Review: The Immortal Irishman

Any new book by popular historian Timothy Egan is a cause for celebration, and The Immortal Irishman: The Irish Revolutionary Who Became an American Hero is no exception. Egan won the National Book Award for The Worst Hard Time in 2006, and more recent books such as Short Nights of the Shadow Catcher have found similar acclaim.

Egan's eighth book, The Immortal Irishman, recounts the barely believable life of Thomas Francis Meagher, who seems to have had an almost Forrest Gump-like knack for finding himself in the midst of important historical events. Born in Ireland in 1823 to a wealthy family, Meagher became dissatisfied with his father's conciliatory attitude toward the ruling British. Egan shares a few anecdotes about the soon-to-be-hero's endearing acts of resistance, including one occasion where Meagher was deprived of the part of the Earl of Kent in his school's production of King Lear because of his thick Irish brogue. He had his revenge on opening night when, demoted to a bit part, he jumped onto the stage: "In the deepest invocation of his native Munster province, he bellowed his line: 'The British powers were marching thitherward.' The audience roared, and Thomas repeated it, in a still more exaggerated Irish accent." It's an amusing story with serious implications--as Meagher himself darkly noted, it "was not the first time the brogue entailed the forfeiture of title and estate."

As an adult in Ireland, Meagher got into more serious trouble. A skilled orator, her joined a small group of Irish nationalists composed largely of poets, writers and orators known as Young Ireland, whose outspoken members were energized by the onset of the Great Hunger. Perhaps more commonly known in the United States as the Potato Famine, the horrific consequences of the blight and British misrule led Meagher to take part in a failed uprising in 1848. Captured by the British, he was deported to the penal colony of Tasmania.

Amazingly, Meagher's journey didn't end there. He escaped from Tasmania and made his way to New York City, where he found a large Irish diaspora population as well as a country sliding toward Civil War. Thanks to Meagher's status as a revolutionary hero and his oratorical talents, he eventually led a newly formed Irish Brigade into some of the bloodiest battles of the war.

Meagher's busy life contained many more twists and turns than can be summarized here.
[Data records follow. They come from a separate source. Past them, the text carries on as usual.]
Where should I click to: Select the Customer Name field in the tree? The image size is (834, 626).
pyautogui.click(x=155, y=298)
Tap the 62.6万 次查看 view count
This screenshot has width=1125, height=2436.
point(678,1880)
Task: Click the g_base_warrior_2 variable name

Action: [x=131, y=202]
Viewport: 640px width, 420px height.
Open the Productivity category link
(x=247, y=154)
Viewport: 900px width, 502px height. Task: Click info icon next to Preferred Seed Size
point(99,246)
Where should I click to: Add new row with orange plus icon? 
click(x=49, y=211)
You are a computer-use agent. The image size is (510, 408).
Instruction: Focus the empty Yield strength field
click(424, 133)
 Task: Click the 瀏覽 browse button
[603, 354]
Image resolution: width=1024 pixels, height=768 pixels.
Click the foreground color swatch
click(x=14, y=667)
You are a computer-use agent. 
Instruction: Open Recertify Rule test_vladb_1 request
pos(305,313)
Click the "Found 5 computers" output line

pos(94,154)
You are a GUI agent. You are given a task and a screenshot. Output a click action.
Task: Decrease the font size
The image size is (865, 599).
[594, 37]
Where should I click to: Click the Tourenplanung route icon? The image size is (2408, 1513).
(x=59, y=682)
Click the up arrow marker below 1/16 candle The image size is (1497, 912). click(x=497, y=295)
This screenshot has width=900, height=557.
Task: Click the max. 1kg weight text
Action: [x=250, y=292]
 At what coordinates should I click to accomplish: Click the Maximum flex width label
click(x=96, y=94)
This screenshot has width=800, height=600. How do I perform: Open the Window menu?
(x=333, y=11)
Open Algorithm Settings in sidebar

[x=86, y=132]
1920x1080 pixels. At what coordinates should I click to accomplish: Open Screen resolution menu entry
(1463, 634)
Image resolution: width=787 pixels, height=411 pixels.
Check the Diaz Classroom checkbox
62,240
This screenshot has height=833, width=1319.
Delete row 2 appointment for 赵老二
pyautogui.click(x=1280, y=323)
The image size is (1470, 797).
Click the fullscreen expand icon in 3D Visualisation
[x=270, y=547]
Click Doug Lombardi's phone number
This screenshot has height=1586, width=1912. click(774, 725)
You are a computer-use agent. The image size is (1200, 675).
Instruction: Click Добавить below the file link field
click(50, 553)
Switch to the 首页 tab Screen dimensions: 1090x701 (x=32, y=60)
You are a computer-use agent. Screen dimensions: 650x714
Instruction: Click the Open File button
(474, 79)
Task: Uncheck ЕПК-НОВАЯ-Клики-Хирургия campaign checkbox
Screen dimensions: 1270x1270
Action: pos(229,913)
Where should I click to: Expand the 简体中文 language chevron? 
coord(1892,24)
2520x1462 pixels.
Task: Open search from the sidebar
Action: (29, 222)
The Immortal Irishman, thankfully, provides not just a recounting of Meagher's exploits but historical context for his adventures in Ireland, Tasmania and the U.S. Certainly his life makes for an engaging narrative, but Meagher also comes across as a decent fellow engaged in a "persistent lifelong struggle to grant dignity to those without it." In a way, Meagher's story is the story of the Irish diaspora, and The Immortal Irishman is part biography, part celebration of the unkillable Irish spirit. --Hank Stephenson, bookseller, Flyleaf Books

Shelf Talker: The near-mythic Irishman Thomas Francis Meagher became a revolutionary hero, escaped from a British penal colony and led a brigade of Irish-American soldiers through some of the bloodiest battles of the Civil War.